Directions for this task = Wherever the string "agent" turns up in the data, copy the whole line.

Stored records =
━━━━━━
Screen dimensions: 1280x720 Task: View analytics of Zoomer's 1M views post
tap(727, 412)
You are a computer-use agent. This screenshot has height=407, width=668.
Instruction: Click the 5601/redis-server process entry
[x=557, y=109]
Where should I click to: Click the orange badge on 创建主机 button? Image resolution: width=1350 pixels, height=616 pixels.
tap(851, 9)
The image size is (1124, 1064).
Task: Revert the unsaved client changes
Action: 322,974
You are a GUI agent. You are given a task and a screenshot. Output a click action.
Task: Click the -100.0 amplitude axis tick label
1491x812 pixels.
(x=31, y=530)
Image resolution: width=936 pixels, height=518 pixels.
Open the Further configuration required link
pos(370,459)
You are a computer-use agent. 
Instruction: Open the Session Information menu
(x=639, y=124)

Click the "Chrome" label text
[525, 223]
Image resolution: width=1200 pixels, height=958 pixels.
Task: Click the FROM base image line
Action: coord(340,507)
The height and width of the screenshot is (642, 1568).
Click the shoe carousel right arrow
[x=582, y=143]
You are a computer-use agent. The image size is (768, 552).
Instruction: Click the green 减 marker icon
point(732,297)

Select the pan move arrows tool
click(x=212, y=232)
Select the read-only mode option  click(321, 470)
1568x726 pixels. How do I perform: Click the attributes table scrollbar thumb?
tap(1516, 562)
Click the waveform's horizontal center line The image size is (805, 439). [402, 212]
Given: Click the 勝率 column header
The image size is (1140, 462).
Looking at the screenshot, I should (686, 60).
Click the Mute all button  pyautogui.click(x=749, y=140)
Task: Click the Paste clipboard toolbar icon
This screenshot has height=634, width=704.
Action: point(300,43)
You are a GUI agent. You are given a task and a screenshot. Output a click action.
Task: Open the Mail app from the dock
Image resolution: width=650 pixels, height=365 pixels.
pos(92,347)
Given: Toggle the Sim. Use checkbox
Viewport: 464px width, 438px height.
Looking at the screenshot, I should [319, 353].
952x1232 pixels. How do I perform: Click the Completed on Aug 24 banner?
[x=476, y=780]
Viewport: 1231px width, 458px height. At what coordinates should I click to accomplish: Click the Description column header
━━━━━━
Exercise response =
You are a computer-use agent. This screenshot has height=407, width=668.
You are a GUI agent. You are given a task and a screenshot. Output a click action.
You are a computer-use agent. 
You are a computer-use agent. The image size is (768, 552).
You are a GUI agent. You are given a task and a screenshot. Output a click action.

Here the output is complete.